→ **INSTRUCTION**
Copy the listing word for word, from the line with "The image size is (178, 395)." up to and including the line with "coord(769,718)".
[START ENTRIES SUPPLIED]
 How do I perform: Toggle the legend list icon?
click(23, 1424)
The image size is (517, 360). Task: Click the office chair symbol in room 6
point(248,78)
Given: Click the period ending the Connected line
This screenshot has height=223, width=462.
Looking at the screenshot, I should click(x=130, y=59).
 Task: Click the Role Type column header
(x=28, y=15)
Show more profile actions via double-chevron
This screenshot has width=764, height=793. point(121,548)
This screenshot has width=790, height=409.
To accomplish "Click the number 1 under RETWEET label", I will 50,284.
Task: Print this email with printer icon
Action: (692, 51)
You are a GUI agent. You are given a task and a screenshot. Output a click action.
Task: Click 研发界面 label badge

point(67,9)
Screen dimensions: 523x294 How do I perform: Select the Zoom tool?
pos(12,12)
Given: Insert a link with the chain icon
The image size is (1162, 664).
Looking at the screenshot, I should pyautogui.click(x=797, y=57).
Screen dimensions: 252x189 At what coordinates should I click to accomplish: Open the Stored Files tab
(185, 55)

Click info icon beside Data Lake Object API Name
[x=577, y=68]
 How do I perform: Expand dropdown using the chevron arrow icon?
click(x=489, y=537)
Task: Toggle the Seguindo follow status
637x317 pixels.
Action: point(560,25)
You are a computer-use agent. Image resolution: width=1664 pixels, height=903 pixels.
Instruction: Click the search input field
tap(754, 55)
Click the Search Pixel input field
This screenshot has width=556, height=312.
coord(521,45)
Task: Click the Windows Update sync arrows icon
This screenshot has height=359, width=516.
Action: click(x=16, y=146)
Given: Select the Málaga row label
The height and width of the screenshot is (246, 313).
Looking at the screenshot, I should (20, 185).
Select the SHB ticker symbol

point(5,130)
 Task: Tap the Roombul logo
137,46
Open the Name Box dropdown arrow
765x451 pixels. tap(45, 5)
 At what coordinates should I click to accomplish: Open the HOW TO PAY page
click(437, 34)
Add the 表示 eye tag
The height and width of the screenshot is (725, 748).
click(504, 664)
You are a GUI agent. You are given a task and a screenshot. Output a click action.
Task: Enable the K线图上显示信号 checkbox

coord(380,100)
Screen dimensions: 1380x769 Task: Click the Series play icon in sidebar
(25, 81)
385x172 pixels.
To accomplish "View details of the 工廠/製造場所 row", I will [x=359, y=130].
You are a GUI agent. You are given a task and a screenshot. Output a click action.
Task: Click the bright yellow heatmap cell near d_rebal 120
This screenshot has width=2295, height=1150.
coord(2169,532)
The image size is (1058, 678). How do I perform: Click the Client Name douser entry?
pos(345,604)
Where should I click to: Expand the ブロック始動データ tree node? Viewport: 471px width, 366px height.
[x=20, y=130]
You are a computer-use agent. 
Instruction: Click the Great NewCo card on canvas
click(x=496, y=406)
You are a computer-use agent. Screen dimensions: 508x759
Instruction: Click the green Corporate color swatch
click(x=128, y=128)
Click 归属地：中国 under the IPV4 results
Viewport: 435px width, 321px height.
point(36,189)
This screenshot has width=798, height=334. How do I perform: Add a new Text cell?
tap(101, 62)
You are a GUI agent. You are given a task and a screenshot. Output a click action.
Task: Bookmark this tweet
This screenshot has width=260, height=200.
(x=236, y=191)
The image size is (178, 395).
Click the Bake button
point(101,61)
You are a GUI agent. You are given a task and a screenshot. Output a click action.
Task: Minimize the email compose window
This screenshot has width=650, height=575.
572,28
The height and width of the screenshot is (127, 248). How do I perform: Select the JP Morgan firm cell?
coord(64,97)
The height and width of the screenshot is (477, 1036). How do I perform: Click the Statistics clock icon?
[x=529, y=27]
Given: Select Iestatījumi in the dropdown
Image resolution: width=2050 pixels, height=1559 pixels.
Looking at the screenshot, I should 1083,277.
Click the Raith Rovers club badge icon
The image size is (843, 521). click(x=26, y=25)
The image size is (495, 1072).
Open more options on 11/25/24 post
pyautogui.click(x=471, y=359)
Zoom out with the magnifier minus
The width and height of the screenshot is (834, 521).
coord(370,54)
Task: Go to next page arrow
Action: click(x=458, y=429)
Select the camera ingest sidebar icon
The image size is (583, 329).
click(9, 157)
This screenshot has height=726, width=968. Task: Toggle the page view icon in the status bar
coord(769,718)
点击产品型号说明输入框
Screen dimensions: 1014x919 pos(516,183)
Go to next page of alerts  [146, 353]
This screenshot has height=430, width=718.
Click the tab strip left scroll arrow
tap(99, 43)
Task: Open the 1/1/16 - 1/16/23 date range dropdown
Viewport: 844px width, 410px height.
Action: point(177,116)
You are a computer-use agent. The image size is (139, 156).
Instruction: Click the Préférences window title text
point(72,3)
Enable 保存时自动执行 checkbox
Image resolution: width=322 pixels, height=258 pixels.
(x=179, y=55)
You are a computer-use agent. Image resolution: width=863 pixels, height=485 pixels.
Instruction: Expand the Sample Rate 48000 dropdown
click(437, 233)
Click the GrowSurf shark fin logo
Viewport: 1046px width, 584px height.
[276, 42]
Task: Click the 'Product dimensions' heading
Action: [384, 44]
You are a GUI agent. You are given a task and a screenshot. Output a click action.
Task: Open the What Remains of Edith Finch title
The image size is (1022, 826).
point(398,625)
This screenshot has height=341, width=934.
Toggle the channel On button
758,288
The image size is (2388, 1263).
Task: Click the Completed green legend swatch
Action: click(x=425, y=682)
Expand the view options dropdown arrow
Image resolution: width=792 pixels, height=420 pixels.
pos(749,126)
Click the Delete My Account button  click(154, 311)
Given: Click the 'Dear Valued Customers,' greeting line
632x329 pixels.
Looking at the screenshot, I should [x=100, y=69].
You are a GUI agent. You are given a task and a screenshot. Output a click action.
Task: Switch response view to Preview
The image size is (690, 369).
[END ENTRIES SUPPLIED]
→ **WRITTEN RESPONSE**
The image size is (178, 395).
Click the Bake button
point(101,61)
You are a GUI agent. You are given a task and a screenshot. Output a click action.
Task: Minimize the email compose window
This screenshot has width=650, height=575.
572,28
The height and width of the screenshot is (127, 248). How do I perform: Select the JP Morgan firm cell?
coord(64,97)
The height and width of the screenshot is (477, 1036). How do I perform: Click the Statistics clock icon?
[x=529, y=27]
Given: Select Iestatījumi in the dropdown
Image resolution: width=2050 pixels, height=1559 pixels.
Looking at the screenshot, I should 1083,277.
Click the Raith Rovers club badge icon
The image size is (843, 521). click(x=26, y=25)
The image size is (495, 1072).
Open more options on 11/25/24 post
pyautogui.click(x=471, y=359)
Zoom out with the magnifier minus
The width and height of the screenshot is (834, 521).
coord(370,54)
Task: Go to next page arrow
Action: click(x=458, y=429)
Select the camera ingest sidebar icon
The image size is (583, 329).
click(9, 157)
This screenshot has height=726, width=968. Task: Toggle the page view icon in the status bar
coord(769,718)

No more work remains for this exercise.